NAME OF REGISTRANT: The Green Century Equity Fund
NAME OF PERSON RELYING ON EXEMPTION: The Green Century Equity Fund
ADDRESS OF PERSON RELYING ON EXEMPTION: 114 State Street, Suite 200, Boston, MA 02109
 
Written materials are submitted pursuant to Rule 14a-6(g)(1) promulgated under the Securities Exchange Act of 1934. Submission is not required of this filer under the terms of the Rule, but is made voluntarily in the interest of public disclosure and consideration of these important issues.
 
Shareholder Proposal No. 7 on Nucor Corporation’s 2013 Proxy Statement:
Shareholder Proposal:
Report on all Direct and Indirect Lobbying Expenditures
Nucor Corporation   Symbol:  NUE
Filed by: The Green Century Equity Fund
 
Accountability and transparency in the use of staff time and company funds to influence legislation is critical.  Shareholders need to understand business risks companies may be exposed to by participating in the public policy arena. While information on companies’ direct federal lobbying payments is reported quarterly to the Senate and House, disclosure about companies’ spending at the state level is not comprehensively required by law. Also, Companies are not required by law to disclose memberships in and payments to tax-exempt organizations that write and endorse model legislation on behalf of their members. As such, information on our company’s lobbying is scattered and piecemeal.
 
In its shareholder disclosures, Nucor does not voluntarily compile federal and state lobbying payments, nor trade association memberships or payments.  Consequently, shareholders are missing key pieces of information about how Nucor is using its staff time and corporate funds to influence elections and public policy.

- [Information provided]
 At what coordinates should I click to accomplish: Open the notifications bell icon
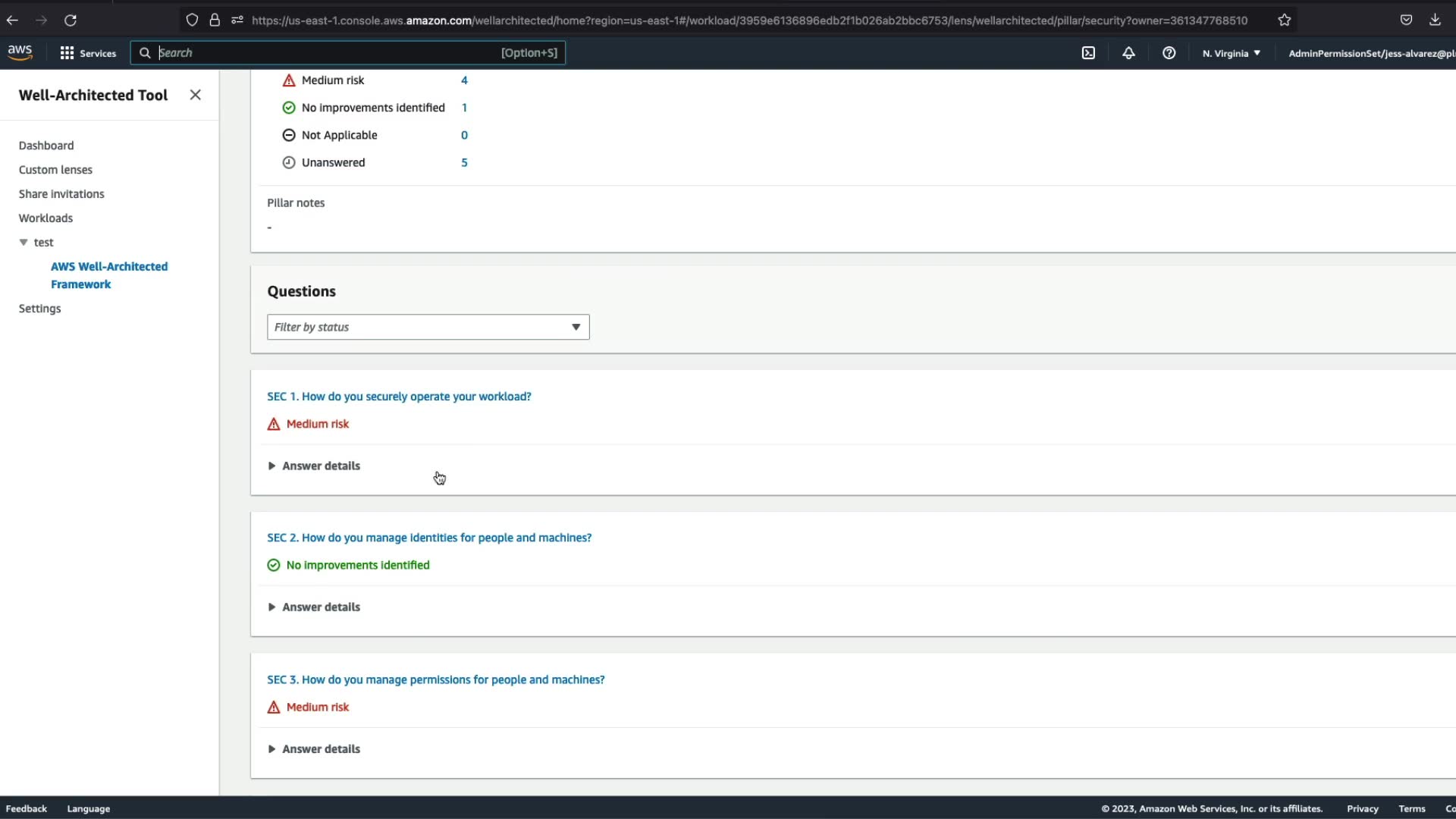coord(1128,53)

==

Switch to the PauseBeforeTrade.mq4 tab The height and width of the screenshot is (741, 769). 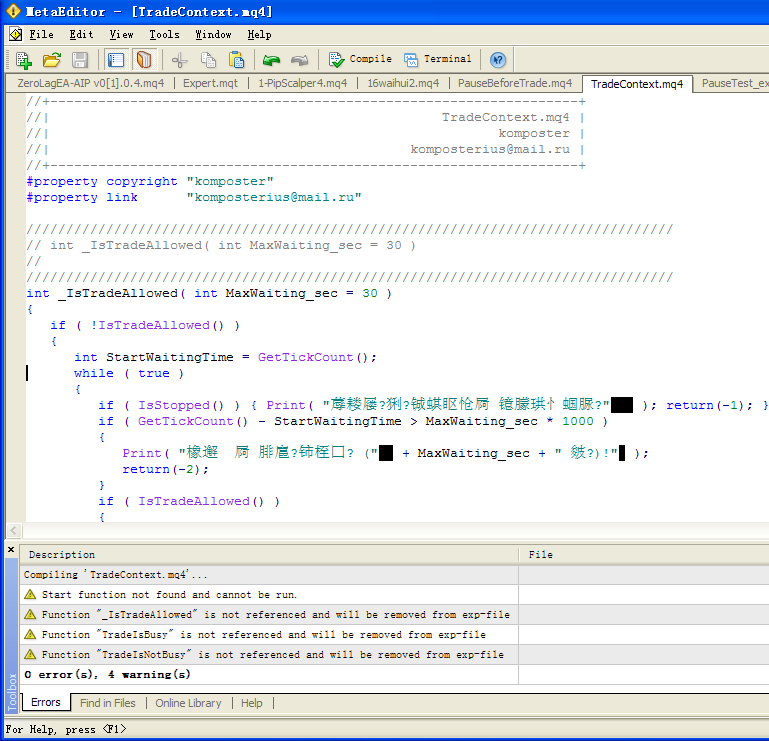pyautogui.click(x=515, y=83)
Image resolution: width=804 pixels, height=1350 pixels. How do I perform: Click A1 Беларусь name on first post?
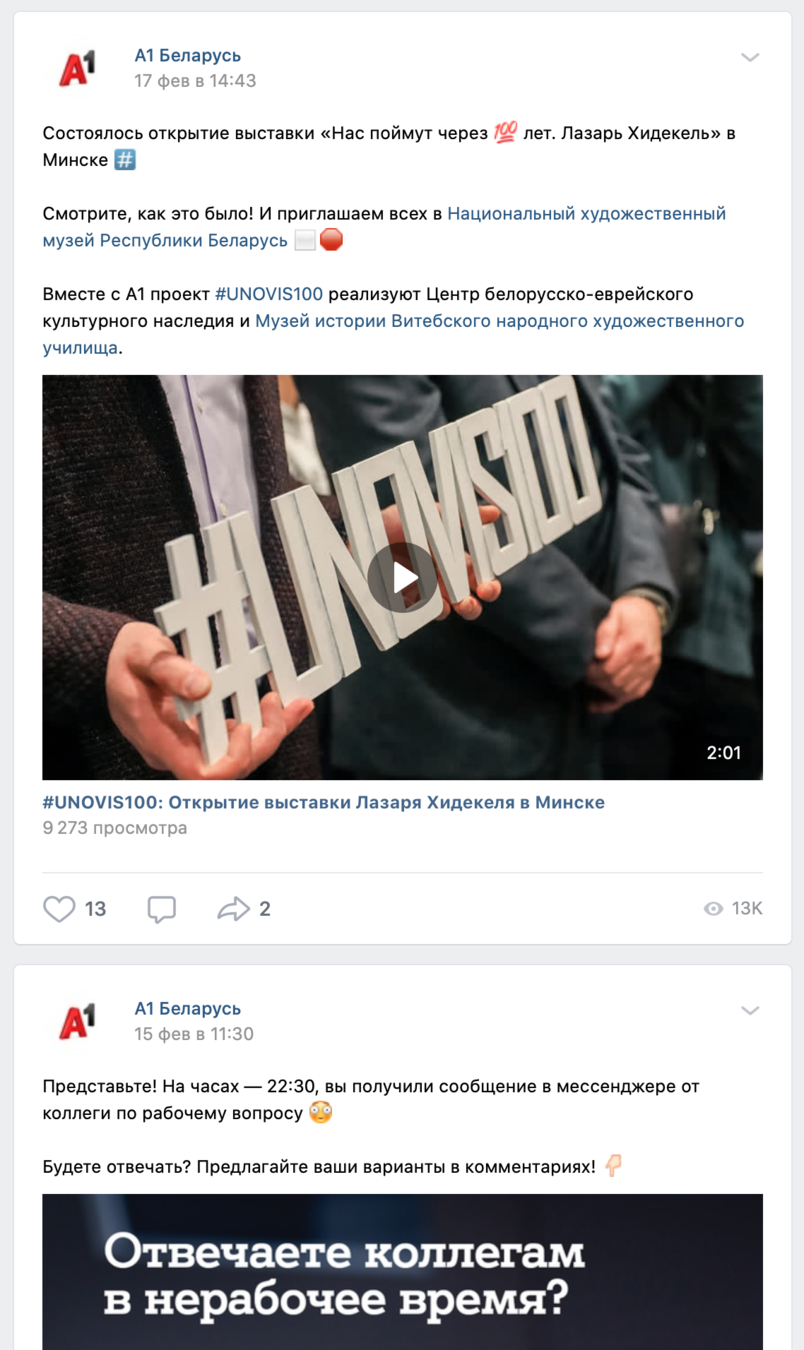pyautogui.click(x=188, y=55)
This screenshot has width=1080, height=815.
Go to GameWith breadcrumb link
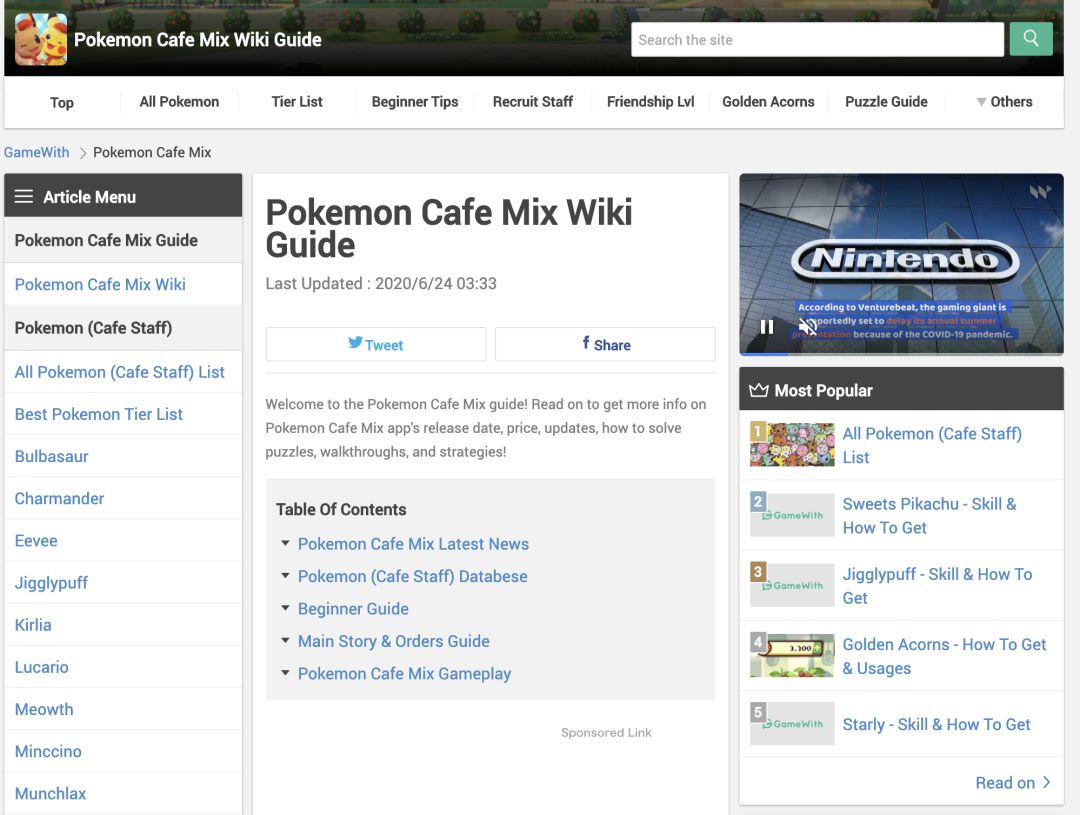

- [Challenges]
A - Answer these questions about the filing, one answer per line, marked the same way:
(i) What address is given for the person relying on the exemption?
(ii) Under which rule are the written materials submitted?
(iii) What number does the shareholder proposal carry on Nucor Corporation's 2013 proxy statement?
B - Retype a passage from the filing, beginning at the words "NAME OF REGISTRANT: The" and stopping after "these important issues.".

- [Responses in order]
A -
(i) 114 State Street, Suite 200, Boston, MA 02109
(ii) Rule 14a-6(g)(1), promulgated under the Securities Exchange Act of 1934
(iii) No. 7

B -
NAME OF REGISTRANT: The Green Century Equity Fund
NAME OF PERSON RELYING ON EXEMPTION: The Green Century Equity Fund
ADDRESS OF PERSON RELYING ON EXEMPTION: 114 State Street, Suite 200, Boston, MA 02109
 
Written materials are submitted pursuant to Rule 14a-6(g)(1) promulgated under the Securities Exchange Act of 1934. Submission is not required of this filer under the terms of the Rule, but is made voluntarily in the interest of public disclosure and consideration of these important issues.